Es aquí en los bosques, debajo de un árbol, comiendo una fruta, donde me siento más viva y más libre, más cerca mío y de la Mati. Y estoy segura de que es una sensación que todos podemos experimentar si volvemos a reconectarnos.
Nadie te puede decir cómo re-significar un duelo, es algo demasiado personal. Además no siempre uno quiere resignificar ningún duelo. Hay veces en que con suerte quieres aceptar que la persona que amas ya no está, y ni siquiera yo misma lo he hecho.

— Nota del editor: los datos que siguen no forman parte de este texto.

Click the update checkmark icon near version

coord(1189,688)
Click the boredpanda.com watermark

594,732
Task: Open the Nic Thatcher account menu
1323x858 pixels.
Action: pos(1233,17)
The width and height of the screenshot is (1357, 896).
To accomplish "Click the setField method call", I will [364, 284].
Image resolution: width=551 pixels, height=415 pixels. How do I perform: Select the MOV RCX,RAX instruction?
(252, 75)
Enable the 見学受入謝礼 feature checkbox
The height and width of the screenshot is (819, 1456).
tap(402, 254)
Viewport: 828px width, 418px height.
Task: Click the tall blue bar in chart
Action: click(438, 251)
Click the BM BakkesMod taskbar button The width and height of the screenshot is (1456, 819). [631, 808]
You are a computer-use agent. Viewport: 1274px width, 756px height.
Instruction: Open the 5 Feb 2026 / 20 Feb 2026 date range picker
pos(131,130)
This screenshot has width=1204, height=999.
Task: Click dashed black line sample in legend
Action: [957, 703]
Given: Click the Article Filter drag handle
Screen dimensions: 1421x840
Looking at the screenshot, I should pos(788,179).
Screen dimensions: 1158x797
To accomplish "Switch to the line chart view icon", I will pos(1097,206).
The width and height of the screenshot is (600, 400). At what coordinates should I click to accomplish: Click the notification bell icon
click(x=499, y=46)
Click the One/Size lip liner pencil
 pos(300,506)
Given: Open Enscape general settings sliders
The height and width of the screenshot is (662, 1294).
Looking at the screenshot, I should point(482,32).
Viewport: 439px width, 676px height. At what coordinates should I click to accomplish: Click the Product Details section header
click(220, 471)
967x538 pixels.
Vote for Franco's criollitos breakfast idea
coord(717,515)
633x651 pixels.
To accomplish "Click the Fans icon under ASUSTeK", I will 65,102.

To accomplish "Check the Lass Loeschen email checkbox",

Lo que hice fue resignificar mi vida y en ella, el duelo será eterno, porque a pesar del salto cuántico que he hecho, aún así, preferiría estar aquí con ella en una vida anterior. No deberían pasar tragedias que te hagan tocar fondo para frenar, reflexionar, conectarte con tu espíritu, cuestionar, despertar y cambiar de rumbo. Es demasiado doloroso, y no deberíamos sufrir tanto para ver lo que la vida nos tiene que entregar.
Y lamentablemente nos damos cuenta de esto a porrazos, cuando por alguna razón pierdes el control de lo que creías que era tu camino de vida, y derrotada tienes que de alguna forma volver a pararte. Pero te levantas diferente, porque esos minutos en el suelo detenida, son suficientes para cuestionártelo todo y decidir dejar de correr en esta carrera que llaman vida.
Hay otros caminos, otras direcciones, y cuando te envalentas a explorarlos sin rumbo ni expectativas, es donde ocurre la magia”.
Elisa Mingo (29), Co-creadora de Bosque Matilde y eterna aprendiz de la madre naturaleza.